(Aim of the exercise) Excluding images, repeat the data exactly as given.

Study material START

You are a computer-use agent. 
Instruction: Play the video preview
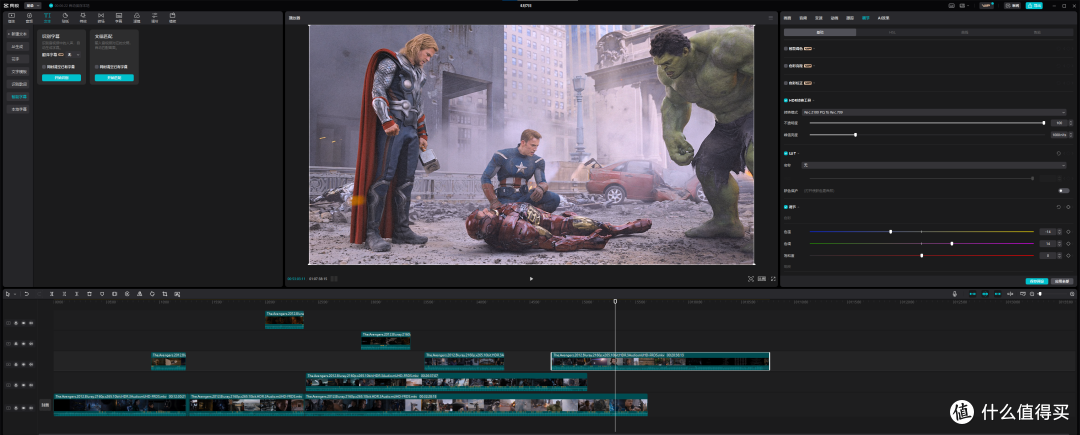(x=531, y=279)
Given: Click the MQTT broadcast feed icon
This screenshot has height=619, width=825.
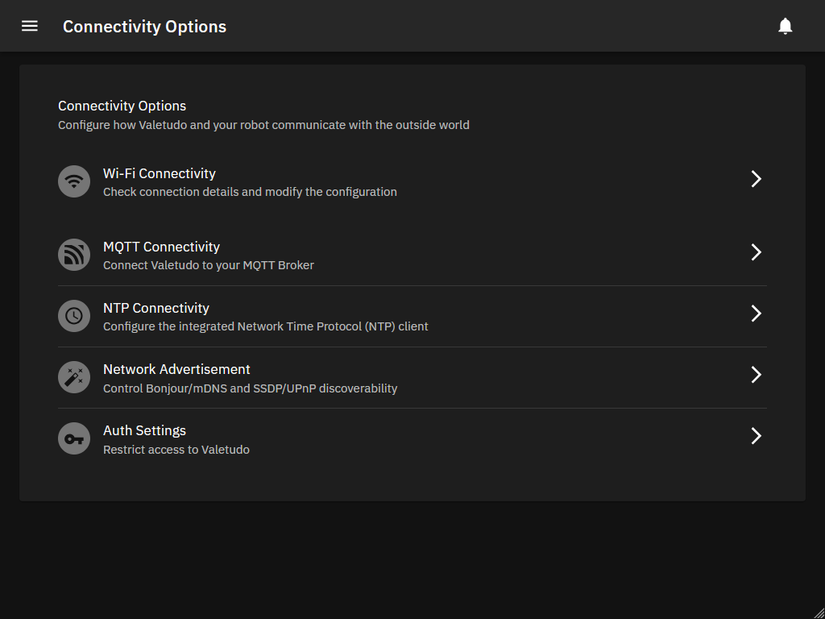Looking at the screenshot, I should tap(74, 255).
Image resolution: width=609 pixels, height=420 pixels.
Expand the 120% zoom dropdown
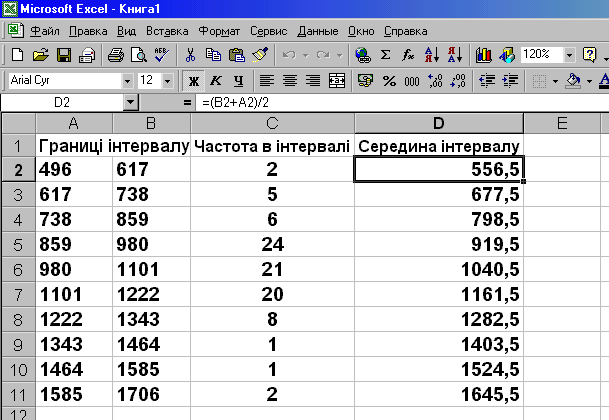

Study material END

(Exercise answer)
You are a computer-use agent. 
Instruction: Play the video preview
(x=531, y=279)
Given: Click the MQTT broadcast feed icon
This screenshot has height=619, width=825.
Looking at the screenshot, I should tap(74, 255).
Image resolution: width=609 pixels, height=420 pixels.
Expand the 120% zoom dropdown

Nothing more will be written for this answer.